Multiple Regression - Computational Approach

Select the Scatterplots tab of the Residual Analysis dialog to access options to review standardized scatterplots of predicted and residual values. All residual plots and spreadsheets are unlimited/user-limited as defined by the Maximum number of rows (cases) in a single results Spreadsheet or Graph box on the Residual Analysis dialog - Advanced tab. Note that when Pairwise deletion is selected in the MD deletion group box in the Startup Panel, the program will substitute any missing values with the respective means in the computations for predicted and residual values (and related statistics).

Predicted vs. residuals. Click the Predicted vs. residuals button to display a scatterplot of the raw predicted values (on the x-axis) versus the raw residuals (on the y-axis). This plot is very useful for testing the assumption of linearity regarding the relationship between the independent variables and dependent variable. Specifically, if the relationship is linear, then the residual scores can be expected to form a homogeneous "cloud" around the center line. However, if non-linearity is present, then peculiar patterns may emerge. For example, if the true relationship between variables is curvilinear rather than linear, the residuals may form an inverted U around the center line, indicating that predictions are consistently too high on the extreme ends of the scale, but too low in the central region of the scale. In that case, one may try to include second or third order polynomial transformations of the original independent variables in the regression (that is, X2, X3, etc.). This can easily be accomplished via the Fixed Nonlinear Regression module.

Predicted vs. squared residuals. Click the Predicted vs. squared residuals button to display a scatterplot of the raw predicted values (on the x-axis) versus the squared raw residuals (on the y-axis).

Predicted vs. observed. Click the Predicted vs. observed button to plot a scatterplot of the predicted versus the observed values. This plot is particularly useful for identifying potential clusters of cases that are not well predicted. For example, if one were to analyze job performance data (using some employment test as the predictor variable), it could happen that the test predicts success well for the majority of employees, but that there is a distinct group of employees for whom the prediction based on the employment test is consistently too low (a common problem in tests that rely heavily on verbal skills), and who would be unfairly discriminated against if the test were to be used as the sole criterion for selection.

Observed vs. residuals. Click the Observed vs. residuals button to plot a scatterplot of the observed versus the residual values. This plot is very useful for detecting outliers or groups of observations that are consistently over- or under-predicted.

Observed vs. squared residuals. Click the Observed vs. squared residuals button to plot a scatterplot of the observed versus the squared residuals values. This plot is also very useful for detecting outliers or groups of observations that are consistently over- or under-predicted.

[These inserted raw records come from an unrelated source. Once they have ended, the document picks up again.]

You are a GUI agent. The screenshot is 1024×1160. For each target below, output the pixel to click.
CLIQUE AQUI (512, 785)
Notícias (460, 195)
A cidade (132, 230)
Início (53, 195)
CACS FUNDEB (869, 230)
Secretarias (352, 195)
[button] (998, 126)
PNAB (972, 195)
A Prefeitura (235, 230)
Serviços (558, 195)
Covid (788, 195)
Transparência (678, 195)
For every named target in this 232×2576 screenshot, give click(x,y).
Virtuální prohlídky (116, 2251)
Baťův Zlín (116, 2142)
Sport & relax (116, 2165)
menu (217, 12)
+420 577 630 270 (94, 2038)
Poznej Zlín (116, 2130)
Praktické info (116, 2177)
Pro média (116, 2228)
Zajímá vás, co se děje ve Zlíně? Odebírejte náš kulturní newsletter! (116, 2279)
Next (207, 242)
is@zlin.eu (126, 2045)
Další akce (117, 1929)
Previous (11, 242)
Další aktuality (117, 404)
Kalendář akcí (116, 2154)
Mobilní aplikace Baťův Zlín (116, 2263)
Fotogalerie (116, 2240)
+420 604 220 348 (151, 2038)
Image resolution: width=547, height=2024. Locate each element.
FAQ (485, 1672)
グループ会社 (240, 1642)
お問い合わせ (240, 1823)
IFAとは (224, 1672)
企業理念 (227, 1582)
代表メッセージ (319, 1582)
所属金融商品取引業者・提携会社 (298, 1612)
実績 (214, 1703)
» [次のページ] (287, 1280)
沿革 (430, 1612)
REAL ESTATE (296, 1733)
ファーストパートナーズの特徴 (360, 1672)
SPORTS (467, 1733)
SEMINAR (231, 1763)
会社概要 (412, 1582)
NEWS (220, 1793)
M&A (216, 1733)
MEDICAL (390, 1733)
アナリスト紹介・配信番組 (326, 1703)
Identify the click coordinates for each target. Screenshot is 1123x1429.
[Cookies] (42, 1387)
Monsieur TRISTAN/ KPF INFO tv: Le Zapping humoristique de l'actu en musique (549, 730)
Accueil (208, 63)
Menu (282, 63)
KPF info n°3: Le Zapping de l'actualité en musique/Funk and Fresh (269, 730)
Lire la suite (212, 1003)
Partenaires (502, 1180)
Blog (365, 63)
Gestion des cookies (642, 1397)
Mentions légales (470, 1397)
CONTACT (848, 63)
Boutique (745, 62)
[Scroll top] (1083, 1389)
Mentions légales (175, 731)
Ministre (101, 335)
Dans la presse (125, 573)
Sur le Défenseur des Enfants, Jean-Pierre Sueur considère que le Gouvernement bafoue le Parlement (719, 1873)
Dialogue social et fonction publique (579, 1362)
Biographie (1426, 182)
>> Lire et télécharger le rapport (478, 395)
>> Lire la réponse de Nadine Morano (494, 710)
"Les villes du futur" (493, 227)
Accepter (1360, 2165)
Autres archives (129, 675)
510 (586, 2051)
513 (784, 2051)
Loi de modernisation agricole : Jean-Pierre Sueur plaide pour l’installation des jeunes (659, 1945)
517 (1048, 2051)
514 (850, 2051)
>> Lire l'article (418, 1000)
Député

Residuals vs. deleted residuals. Click the Residuals vs. deleted residuals button to plot a scatterplot of the residuals versus the deleted residuals values. Deleted residuals are the residuals that one would obtain if the respective case would be excluded from the estimation of the multiple regression (i.e., the computation of the regression coefficients). Thus, if there are large discrepancies between the deleted residuals and the regular standardized residuals, then we can conclude that the regression coefficients are not very stable, that is, they are greatly affected by the exclusion of single cases (see also Residuals and Predicted Values).

Bivariate correlations. Click the Bivariate correlations button to display a scatterplot of any two variables in the data file, regardless of whether or not they are included in the regression analysis. When you click this button, the standard variable selection dialog will first be displayed, in which you select the two variables to plot.

Partial residual plot (T). Click the Partial residual plot (T) button to display a partial residual plot for any variable currently in the regression equation. When you click this button, the standard variable selection dialog will first be displayed, in which you select the variable to plot. In a partial residual plot, the residual plus the contribution of the respective independent variable to the regression (i.e., residual+bi*xii) is plotted against the values for that independent variable. This plot is discussed in detail by Larsen and McCleary (1972).